[What you need to do] Update the entries below, replacing "GUI agent" with "interface agent" wherever it occurs and leaving everything else unchanged.
── Given records
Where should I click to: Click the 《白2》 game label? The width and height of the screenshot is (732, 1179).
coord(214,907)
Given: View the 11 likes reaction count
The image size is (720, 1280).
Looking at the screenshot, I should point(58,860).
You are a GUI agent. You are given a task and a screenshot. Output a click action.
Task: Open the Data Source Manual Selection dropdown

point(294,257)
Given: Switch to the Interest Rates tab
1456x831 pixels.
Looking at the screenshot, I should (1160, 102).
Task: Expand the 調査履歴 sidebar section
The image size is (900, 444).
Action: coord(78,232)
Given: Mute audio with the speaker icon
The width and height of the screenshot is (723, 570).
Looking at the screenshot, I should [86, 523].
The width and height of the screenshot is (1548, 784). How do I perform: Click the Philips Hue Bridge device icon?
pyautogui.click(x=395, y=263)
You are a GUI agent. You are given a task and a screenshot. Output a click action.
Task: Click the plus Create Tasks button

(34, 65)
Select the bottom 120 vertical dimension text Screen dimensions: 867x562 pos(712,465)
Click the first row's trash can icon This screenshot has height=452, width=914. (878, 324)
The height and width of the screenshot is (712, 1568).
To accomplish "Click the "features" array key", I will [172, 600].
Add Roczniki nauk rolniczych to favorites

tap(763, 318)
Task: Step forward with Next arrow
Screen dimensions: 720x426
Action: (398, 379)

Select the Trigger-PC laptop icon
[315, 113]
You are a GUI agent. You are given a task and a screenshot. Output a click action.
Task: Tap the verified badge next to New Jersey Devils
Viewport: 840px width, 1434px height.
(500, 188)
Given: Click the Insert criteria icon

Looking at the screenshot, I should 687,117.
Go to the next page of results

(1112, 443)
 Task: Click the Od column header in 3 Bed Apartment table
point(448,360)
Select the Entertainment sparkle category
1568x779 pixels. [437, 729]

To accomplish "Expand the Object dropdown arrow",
────
[Full solution]
Where should I click to: Click the 《白2》 game label? The width and height of the screenshot is (732, 1179).
coord(214,907)
Given: View the 11 likes reaction count
The image size is (720, 1280).
Looking at the screenshot, I should point(58,860).
You are a interface agent. You are given a task and a screenshot. Output a click action.
Task: Open the Data Source Manual Selection dropdown

point(294,257)
Given: Switch to the Interest Rates tab
1456x831 pixels.
Looking at the screenshot, I should (1160, 102).
Task: Expand the 調査履歴 sidebar section
The image size is (900, 444).
Action: coord(78,232)
Given: Mute audio with the speaker icon
The width and height of the screenshot is (723, 570).
Looking at the screenshot, I should [86, 523].
The width and height of the screenshot is (1548, 784). How do I perform: Click the Philips Hue Bridge device icon?
pyautogui.click(x=395, y=263)
You are a interface agent. You are given a task and a screenshot. Output a click action.
Task: Click the plus Create Tasks button

(34, 65)
Select the bottom 120 vertical dimension text Screen dimensions: 867x562 pos(712,465)
Click the first row's trash can icon This screenshot has height=452, width=914. (878, 324)
The height and width of the screenshot is (712, 1568).
To accomplish "Click the "features" array key", I will [172, 600].
Add Roczniki nauk rolniczych to favorites

tap(763, 318)
Task: Step forward with Next arrow
Screen dimensions: 720x426
Action: (398, 379)

Select the Trigger-PC laptop icon
[315, 113]
You are a interface agent. You are given a task and a screenshot. Output a click action.
Task: Tap the verified badge next to New Jersey Devils
Viewport: 840px width, 1434px height.
(500, 188)
Given: Click the Insert criteria icon

Looking at the screenshot, I should 687,117.
Go to the next page of results

(1112, 443)
 Task: Click the Od column header in 3 Bed Apartment table
point(448,360)
Select the Entertainment sparkle category
1568x779 pixels. [437, 729]

To accomplish "Expand the Object dropdown arrow",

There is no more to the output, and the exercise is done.